## PASSAGE PROVIDED
· · · ·
- Born: Dhaka, Bangladesh
- Education: Ahsanullah University of Science and Technology
- Beauty pageant titleholder
- Title: Mrs World Bangladesh 2019; World Miss University Bangladesh 2015;
- Major competitions: World Miss University Bangladesh 2015 (winner); World Miss University 2016 (Unplaced); Mrs Bangladesh 2019 (winner); Mrs. World 2019 (Unplaced);

= Munjarin Mahbub Abony =

Bangladeshi beauty pageant titleholder

Munjarin Mahbub Abony is a Bangladeshi model, Engineer, Entrepreneur, Social worker & dancer, best known for winning the title of Mrs. World Bangladesh 2019. She won the first beauty pageant for married women in Bangladesh, Mrs. World Bangladesh 2019.She later represented Bangladesh at the Mrs. World 2019 pageant in Las Vegas, where she received the prestigious Ambassador Award for her humanitarian work.
.

==Education==
Munjarin Mahbub Abony was born in Dhaka. She completed her Bachelor of Science degree in mechanical engineering under the Ahsanullah University of Science and Technology.

==Career==
Abony's modeling debut was in an advert for Grameen Phone. She competed at World Miss University 2016 in China as a peace ambassador. In 2019 Abony participated won the first ever Mrs Bangladesh title. She had been the brand ambassador of Walton home appliances.
Modeling and Pageantry
Abony began her modeling career with a national advertisement for Grameenphone, Bangladesh’s leading telecom provider. Her success in this campaign led to further work with major brands such as Aarong, Ecstasy, Cats Eye, and Amishee, rapidly establishing her as a prominent figure in the fashion and advertising industries.
In 2016, she represented Bangladesh as a peace ambassador at the World Miss University competition held in China.
· · · ·
Lines of data:

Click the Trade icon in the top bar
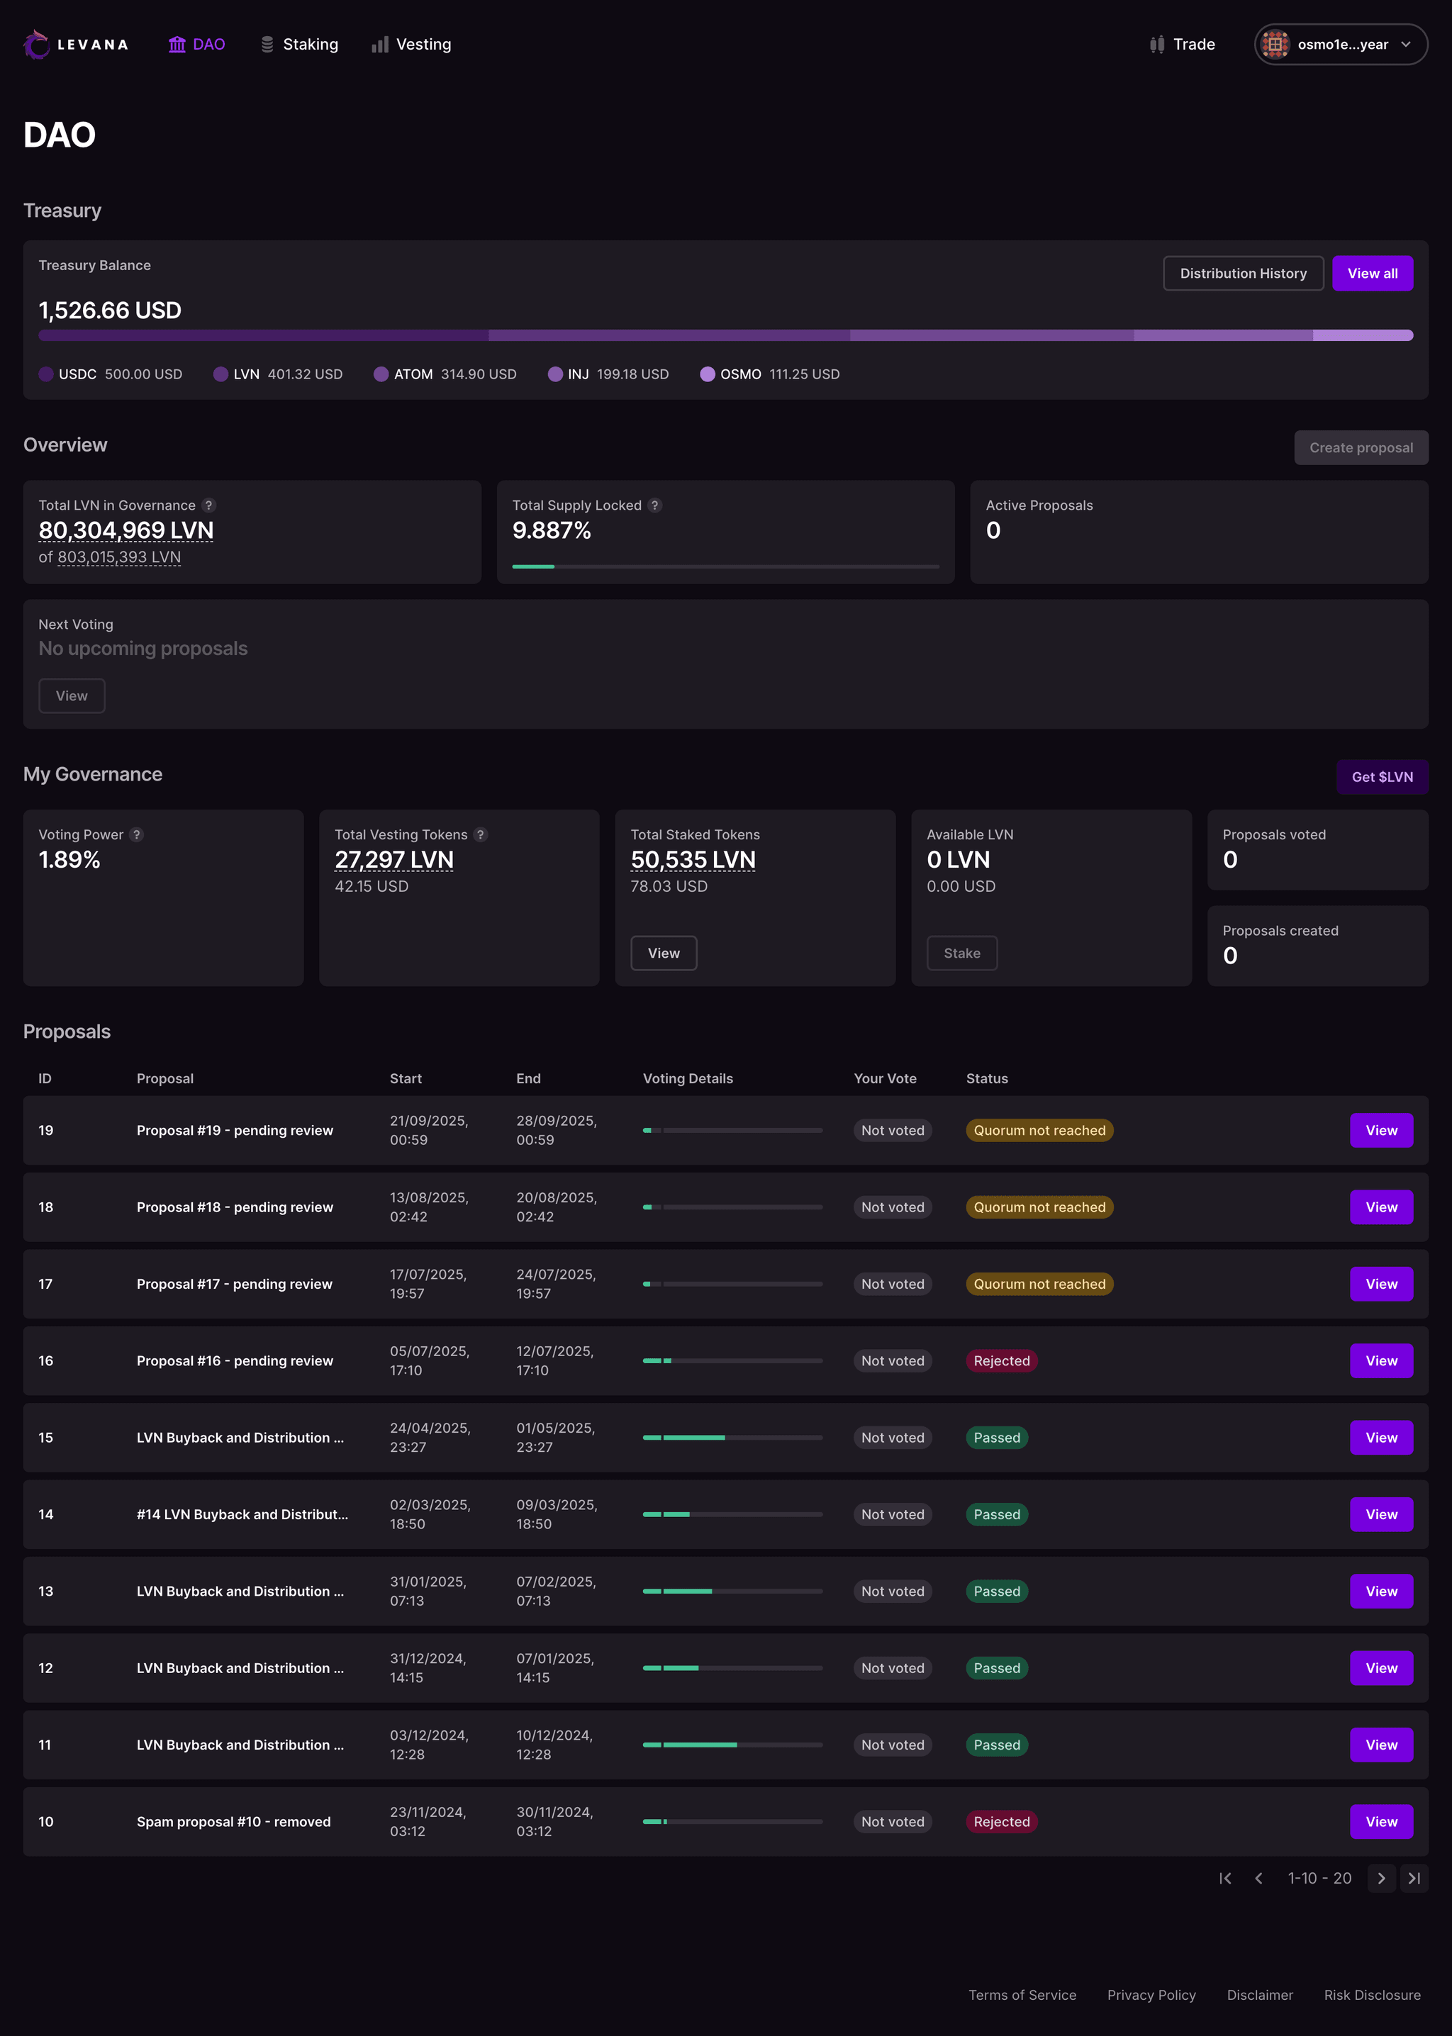 pos(1156,44)
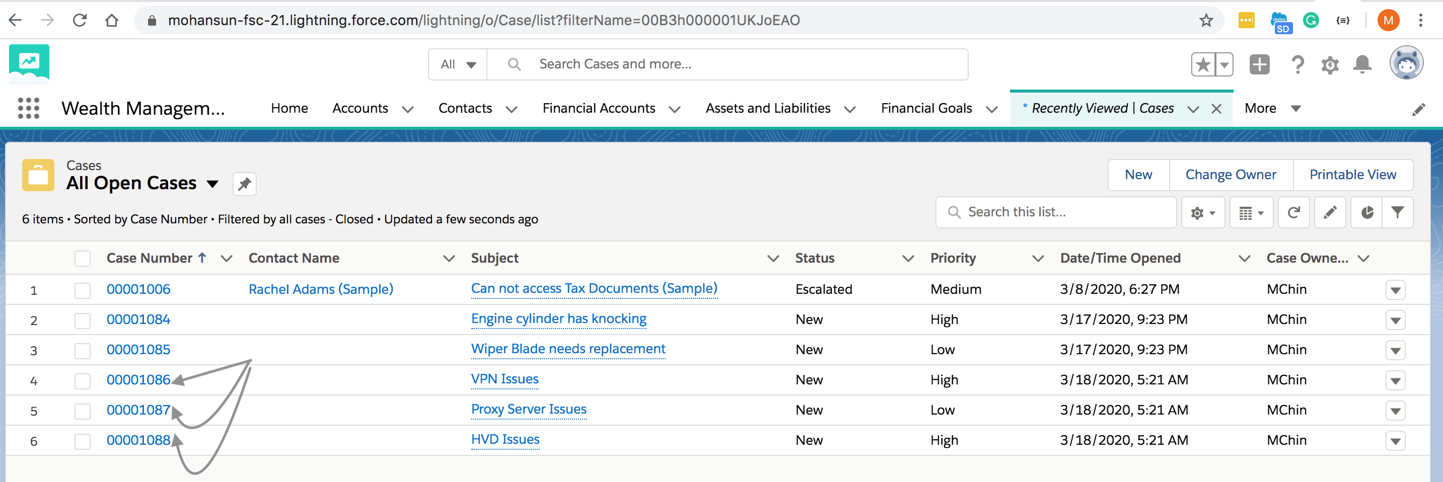Expand the Display As table view dropdown
The width and height of the screenshot is (1443, 482).
(1251, 213)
· · · ·
## EXERCISES TO COMPLETE
- 1) Please output everything in the biography from "Munjarin Mahbub Abony is" down to "Walton home appliances.", copied word for word.
- 2) According to the biography, in what city did Abony represent Bangladesh at the Mrs. World 2019 pageant?

## TASK RESULTS
- 1)
Munjarin Mahbub Abony is a Bangladeshi model, Engineer, Entrepreneur, Social worker & dancer, best known for winning the title of Mrs. World Bangladesh 2019. She won the first beauty pageant for married women in Bangladesh, Mrs. World Bangladesh 2019.She later represented Bangladesh at the Mrs. World 2019 pageant in Las Vegas, where she received the prestigious Ambassador Award for her humanitarian work.
.

==Education==
Munjarin Mahbub Abony was born in Dhaka. She completed her Bachelor of Science degree in mechanical engineering under the Ahsanullah University of Science and Technology.

==Career==
Abony's modeling debut was in an advert for Grameen Phone. She competed at World Miss University 2016 in China as a peace ambassador. In 2019 Abony participated won the first ever Mrs Bangladesh title. She had been the brand ambassador of Walton home appliances.

- 2) Las Vegas.